Can you reproduce the part of the listing that opens with the line containing "Go to wizard step 1 circle" and closes with the one containing "Looking at the", switching "status link" to "status label" and leaving all else unchanged?

[BEGIN Input records]

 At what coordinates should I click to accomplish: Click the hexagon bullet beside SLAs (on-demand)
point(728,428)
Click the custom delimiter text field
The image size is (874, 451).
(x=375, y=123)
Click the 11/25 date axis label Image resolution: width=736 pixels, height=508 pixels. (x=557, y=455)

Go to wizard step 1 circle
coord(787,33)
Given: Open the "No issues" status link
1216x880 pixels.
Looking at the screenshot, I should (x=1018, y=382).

[END Input records]
[BEGIN Input records]

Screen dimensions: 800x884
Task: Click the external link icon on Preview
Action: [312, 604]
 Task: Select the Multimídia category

[END Input records]
[BEGIN Input records]

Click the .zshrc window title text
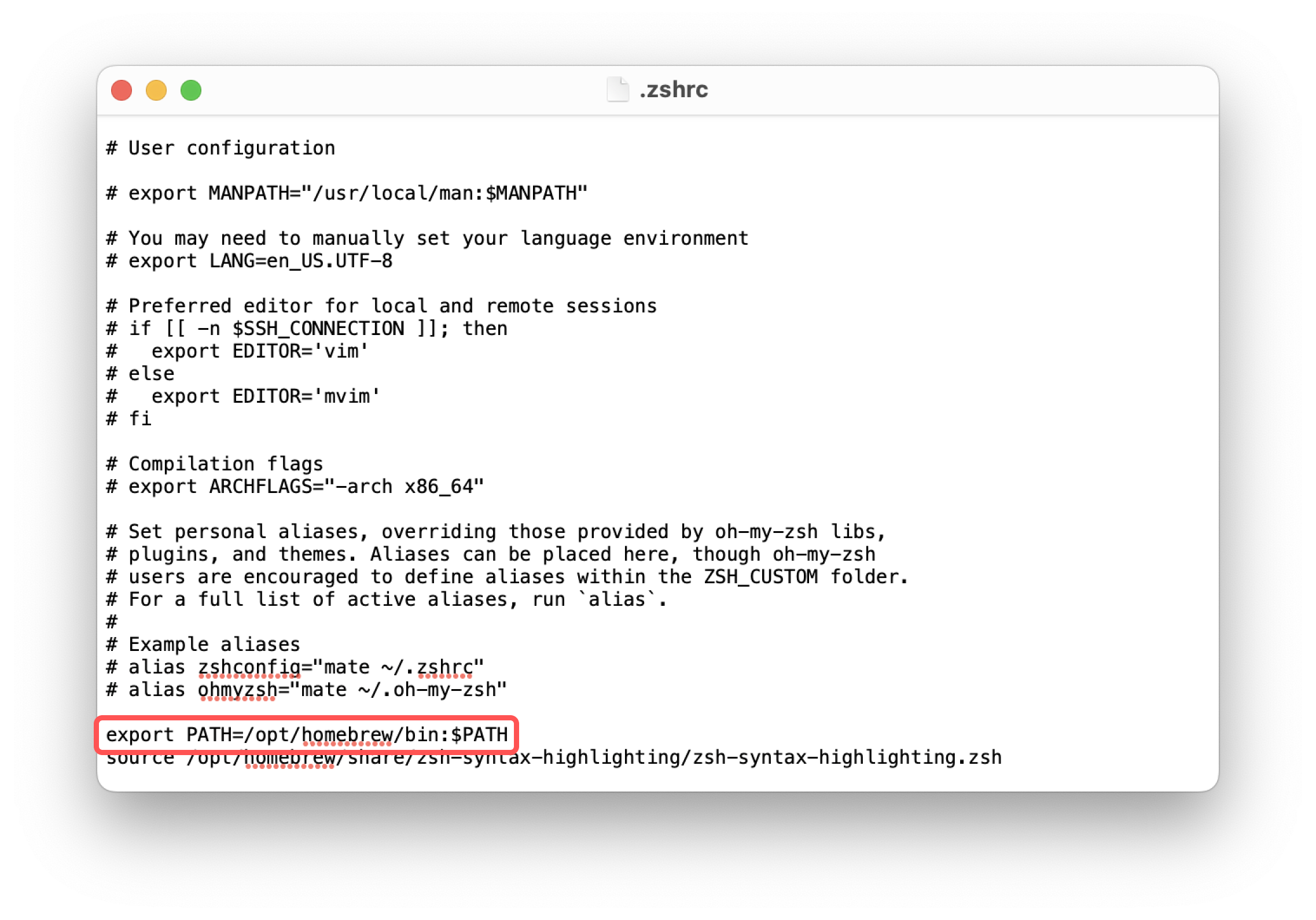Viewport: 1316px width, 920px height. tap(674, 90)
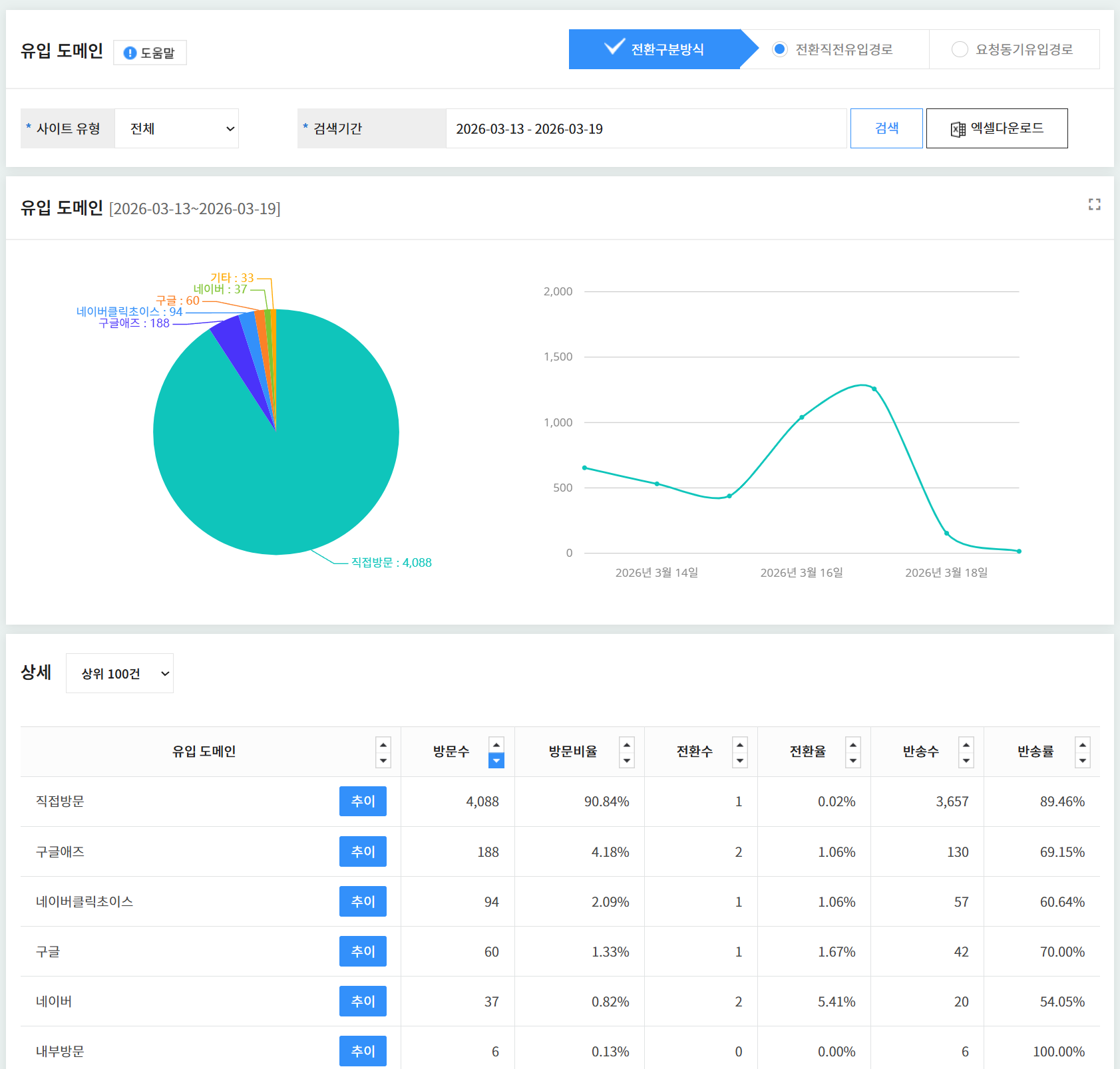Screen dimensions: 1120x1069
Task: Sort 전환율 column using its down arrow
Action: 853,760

[END Input records]

[Reply to the exercise]:
Go to wizard step 1 circle
coord(787,33)
Given: Open the "No issues" status label
1216x880 pixels.
Looking at the screenshot, I should (x=1018, y=382).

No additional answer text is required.